2005 yılında kariyerindeki bir diğer dönüm noktası “Babam ve Oğlum”da rol aldı. Hümeyra, Çetin Tekindor, Yetkin Dikiciler, Şerif Sezer ve Özge Özberk gibi isimlerin rol aldığı gişe rekortmeni filmin yönetmeni Çağan Irmak’tı.Aynı yıl Zeynep Günay’ın yönettiği “Güz Yangını” adlı filmde Işıl Yücesoy ve Kenan Bal ile birlikte yer aldı. Ve yine 2005 yılında “Sen Ne Dilersen” ve “Yolculuk” adlı filmlerde rol aldı. “Yolculuk” adlı filmde rol alan bir diğer isim de Kuşkan’ın eşi Bahar Kerimoğlu idi.2006 yılında yine Çağan Irmak’ın yönettiği “Kabuslar Evi: Takip” ve Şahin Gök’ün yönettiği “Hacı” adlı TV dizilerinde rol aldı.

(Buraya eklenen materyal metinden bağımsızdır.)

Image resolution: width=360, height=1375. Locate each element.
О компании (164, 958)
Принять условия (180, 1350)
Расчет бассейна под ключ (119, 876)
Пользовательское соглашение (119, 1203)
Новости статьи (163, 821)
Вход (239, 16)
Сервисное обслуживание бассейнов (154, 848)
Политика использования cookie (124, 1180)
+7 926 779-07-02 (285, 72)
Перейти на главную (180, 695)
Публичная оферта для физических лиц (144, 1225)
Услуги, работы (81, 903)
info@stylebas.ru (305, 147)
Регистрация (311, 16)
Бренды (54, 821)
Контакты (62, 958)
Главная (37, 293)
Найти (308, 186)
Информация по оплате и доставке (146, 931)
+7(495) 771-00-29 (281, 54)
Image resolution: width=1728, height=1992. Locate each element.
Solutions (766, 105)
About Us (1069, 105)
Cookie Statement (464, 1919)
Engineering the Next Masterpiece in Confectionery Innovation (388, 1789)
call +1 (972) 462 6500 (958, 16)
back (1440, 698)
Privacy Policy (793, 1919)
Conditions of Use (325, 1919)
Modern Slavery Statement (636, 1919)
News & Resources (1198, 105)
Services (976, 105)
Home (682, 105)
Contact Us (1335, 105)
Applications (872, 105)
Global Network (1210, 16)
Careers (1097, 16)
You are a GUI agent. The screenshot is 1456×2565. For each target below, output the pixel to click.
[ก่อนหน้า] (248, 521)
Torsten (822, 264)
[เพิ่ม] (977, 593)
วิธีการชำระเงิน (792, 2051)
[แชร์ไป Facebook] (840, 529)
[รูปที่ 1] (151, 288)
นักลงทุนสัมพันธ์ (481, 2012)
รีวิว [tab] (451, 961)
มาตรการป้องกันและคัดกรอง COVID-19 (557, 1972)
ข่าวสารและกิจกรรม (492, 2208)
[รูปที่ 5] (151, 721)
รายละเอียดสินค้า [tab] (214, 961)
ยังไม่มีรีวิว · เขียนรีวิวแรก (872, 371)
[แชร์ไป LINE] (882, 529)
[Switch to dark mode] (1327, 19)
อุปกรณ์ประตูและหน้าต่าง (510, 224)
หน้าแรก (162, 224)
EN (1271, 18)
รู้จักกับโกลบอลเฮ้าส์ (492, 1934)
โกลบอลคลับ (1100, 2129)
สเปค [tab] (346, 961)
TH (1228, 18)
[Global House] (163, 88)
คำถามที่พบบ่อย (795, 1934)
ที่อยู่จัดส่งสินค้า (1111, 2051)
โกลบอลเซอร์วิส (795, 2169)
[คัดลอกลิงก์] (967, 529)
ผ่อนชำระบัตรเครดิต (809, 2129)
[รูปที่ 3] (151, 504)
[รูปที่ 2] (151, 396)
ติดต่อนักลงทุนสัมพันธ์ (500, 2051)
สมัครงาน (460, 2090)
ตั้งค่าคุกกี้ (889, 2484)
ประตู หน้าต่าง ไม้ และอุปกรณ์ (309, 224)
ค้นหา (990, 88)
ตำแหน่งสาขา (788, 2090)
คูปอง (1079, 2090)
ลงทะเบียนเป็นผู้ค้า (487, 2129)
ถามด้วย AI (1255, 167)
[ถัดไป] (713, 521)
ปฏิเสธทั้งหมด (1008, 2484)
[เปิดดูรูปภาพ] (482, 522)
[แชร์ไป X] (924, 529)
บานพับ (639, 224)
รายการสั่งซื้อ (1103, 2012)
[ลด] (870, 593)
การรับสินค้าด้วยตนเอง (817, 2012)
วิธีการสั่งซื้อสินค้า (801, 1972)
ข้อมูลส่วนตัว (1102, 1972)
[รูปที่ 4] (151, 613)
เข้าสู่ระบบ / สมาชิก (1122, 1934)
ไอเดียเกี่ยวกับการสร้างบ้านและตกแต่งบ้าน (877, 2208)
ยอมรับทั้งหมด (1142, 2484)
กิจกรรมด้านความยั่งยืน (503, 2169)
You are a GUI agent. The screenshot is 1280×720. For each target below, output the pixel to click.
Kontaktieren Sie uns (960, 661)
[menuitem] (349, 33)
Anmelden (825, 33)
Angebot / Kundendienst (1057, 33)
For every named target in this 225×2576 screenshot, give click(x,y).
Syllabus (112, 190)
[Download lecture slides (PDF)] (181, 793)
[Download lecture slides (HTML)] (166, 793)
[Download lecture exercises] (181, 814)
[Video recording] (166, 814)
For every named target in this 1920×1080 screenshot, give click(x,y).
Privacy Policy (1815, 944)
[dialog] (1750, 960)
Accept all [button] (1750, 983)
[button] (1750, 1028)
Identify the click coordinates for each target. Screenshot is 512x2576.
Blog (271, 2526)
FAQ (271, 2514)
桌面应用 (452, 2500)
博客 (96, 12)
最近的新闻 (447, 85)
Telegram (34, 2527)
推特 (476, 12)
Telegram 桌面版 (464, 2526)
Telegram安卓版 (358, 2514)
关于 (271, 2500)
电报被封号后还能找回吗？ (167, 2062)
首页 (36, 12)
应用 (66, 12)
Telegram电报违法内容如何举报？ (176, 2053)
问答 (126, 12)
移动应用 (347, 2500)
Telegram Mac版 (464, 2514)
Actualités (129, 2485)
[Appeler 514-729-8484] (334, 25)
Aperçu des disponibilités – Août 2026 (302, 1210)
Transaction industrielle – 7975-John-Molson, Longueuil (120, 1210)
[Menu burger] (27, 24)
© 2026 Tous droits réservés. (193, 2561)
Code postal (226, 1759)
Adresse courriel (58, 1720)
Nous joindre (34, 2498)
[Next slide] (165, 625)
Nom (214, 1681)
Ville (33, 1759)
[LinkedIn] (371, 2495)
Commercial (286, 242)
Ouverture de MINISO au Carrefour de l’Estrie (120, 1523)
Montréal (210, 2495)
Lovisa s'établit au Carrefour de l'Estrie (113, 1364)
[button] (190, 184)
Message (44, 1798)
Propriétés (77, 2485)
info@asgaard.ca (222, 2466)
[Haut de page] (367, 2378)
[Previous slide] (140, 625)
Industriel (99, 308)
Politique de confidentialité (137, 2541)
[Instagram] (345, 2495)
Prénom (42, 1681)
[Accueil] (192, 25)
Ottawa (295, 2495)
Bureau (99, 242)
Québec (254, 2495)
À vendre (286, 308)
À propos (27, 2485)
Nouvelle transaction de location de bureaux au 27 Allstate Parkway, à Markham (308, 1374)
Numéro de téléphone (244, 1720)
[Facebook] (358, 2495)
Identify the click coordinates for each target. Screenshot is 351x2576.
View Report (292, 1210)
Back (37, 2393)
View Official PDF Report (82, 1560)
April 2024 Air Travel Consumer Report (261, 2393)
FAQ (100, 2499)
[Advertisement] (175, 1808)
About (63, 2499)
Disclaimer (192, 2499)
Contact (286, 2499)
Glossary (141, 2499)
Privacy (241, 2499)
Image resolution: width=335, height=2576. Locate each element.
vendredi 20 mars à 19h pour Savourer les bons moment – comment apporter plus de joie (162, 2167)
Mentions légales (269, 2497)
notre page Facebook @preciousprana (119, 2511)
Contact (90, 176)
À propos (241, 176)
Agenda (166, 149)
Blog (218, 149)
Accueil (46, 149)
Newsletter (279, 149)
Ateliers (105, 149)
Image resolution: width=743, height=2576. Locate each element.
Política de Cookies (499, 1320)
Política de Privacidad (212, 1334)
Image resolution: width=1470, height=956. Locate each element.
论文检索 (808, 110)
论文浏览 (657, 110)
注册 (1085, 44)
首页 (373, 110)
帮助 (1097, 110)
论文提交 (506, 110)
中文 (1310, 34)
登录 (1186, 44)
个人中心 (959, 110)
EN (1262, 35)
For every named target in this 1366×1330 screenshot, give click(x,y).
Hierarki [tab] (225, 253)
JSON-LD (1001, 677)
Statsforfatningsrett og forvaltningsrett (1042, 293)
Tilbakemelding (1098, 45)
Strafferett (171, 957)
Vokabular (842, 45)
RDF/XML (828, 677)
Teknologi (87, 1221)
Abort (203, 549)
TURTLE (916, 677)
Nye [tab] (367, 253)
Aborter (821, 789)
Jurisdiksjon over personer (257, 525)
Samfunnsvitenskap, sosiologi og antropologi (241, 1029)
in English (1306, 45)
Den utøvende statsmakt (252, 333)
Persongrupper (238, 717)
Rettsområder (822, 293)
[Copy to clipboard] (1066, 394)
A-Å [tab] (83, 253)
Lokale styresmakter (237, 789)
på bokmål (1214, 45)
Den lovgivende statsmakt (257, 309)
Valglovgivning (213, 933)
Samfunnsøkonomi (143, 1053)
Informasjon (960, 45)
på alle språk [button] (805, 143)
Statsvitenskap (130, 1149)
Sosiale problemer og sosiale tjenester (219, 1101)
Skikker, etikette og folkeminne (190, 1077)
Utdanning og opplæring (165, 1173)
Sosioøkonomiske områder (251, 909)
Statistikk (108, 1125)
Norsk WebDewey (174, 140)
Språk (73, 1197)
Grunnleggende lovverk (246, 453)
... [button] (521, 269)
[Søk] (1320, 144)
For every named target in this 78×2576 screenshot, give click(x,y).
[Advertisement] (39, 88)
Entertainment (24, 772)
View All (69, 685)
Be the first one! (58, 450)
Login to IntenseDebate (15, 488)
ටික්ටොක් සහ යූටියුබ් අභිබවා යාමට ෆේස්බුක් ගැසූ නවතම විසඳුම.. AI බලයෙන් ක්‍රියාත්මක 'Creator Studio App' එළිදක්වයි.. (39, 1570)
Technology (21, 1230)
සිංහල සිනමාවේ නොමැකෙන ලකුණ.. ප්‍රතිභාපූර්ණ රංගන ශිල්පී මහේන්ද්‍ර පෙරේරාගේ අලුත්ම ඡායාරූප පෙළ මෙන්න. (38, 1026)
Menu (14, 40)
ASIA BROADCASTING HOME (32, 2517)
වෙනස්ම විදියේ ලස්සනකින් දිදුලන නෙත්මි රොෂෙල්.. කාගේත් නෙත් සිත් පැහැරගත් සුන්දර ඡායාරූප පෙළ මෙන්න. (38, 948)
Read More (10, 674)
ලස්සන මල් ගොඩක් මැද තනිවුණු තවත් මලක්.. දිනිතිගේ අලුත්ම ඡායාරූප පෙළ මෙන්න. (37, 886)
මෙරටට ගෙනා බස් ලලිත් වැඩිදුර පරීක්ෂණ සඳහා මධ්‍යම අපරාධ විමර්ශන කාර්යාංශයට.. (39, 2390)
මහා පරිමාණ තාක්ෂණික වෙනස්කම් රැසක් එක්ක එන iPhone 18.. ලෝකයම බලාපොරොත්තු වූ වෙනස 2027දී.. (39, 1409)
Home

2007 yılına geldiğimizde Kanal D’de yayınlanan ve geçtiğimiz haftalarda sona eren “Bıçak Sırtı” adlı dizide “Orhan”ı canlandıran Kuşkan, “14. Ankara Film Festivali”, “25. İstanbul Film Festivali” ve “23. Antalya Film Festivali” başta olmak üzere bir çok ödülün sahibi oldu.